■ **Your goal**
Copy the entries from the first line through the line containing "pyautogui.click(x=492, y=173)", inclusive, swapping "GUI agent" for "interface agent" and changing nothing else.

■ **Items**
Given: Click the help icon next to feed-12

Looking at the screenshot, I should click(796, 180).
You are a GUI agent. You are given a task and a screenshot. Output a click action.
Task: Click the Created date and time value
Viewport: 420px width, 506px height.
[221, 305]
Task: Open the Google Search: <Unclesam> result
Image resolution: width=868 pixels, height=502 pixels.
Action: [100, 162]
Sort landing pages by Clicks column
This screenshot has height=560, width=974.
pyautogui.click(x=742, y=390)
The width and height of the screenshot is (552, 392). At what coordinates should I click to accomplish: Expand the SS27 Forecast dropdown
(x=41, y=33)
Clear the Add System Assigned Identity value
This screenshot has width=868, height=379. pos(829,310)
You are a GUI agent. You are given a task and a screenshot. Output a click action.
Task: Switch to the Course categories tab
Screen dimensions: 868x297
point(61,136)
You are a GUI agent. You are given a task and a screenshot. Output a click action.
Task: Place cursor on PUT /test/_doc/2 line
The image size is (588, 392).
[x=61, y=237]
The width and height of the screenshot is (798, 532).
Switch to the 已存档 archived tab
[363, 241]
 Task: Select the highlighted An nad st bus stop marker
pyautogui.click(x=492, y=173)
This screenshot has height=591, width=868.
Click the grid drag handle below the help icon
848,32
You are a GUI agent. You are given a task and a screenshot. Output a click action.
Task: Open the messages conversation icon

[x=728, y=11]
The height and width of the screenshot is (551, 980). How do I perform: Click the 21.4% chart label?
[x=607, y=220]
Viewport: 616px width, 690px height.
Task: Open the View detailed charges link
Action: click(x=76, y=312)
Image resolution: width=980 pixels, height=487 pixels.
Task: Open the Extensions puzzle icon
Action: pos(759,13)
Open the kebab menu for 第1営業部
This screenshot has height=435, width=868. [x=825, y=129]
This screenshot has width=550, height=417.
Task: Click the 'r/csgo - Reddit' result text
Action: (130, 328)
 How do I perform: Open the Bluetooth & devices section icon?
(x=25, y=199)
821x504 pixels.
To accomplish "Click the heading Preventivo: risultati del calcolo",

■ **Response**
Given: Click the help icon next to feed-12

Looking at the screenshot, I should click(796, 180).
You are a interface agent. You are given a task and a screenshot. Output a click action.
Task: Click the Created date and time value
Viewport: 420px width, 506px height.
[221, 305]
Task: Open the Google Search: <Unclesam> result
Image resolution: width=868 pixels, height=502 pixels.
Action: [100, 162]
Sort landing pages by Clicks column
This screenshot has height=560, width=974.
pyautogui.click(x=742, y=390)
The width and height of the screenshot is (552, 392). At what coordinates should I click to accomplish: Expand the SS27 Forecast dropdown
(x=41, y=33)
Clear the Add System Assigned Identity value
This screenshot has width=868, height=379. pos(829,310)
You are a interface agent. You are given a task and a screenshot. Output a click action.
Task: Switch to the Course categories tab
Screen dimensions: 868x297
point(61,136)
You are a interface agent. You are given a task and a screenshot. Output a click action.
Task: Place cursor on PUT /test/_doc/2 line
The image size is (588, 392).
[x=61, y=237]
The width and height of the screenshot is (798, 532).
Switch to the 已存档 archived tab
[363, 241]
 Task: Select the highlighted An nad st bus stop marker
pyautogui.click(x=492, y=173)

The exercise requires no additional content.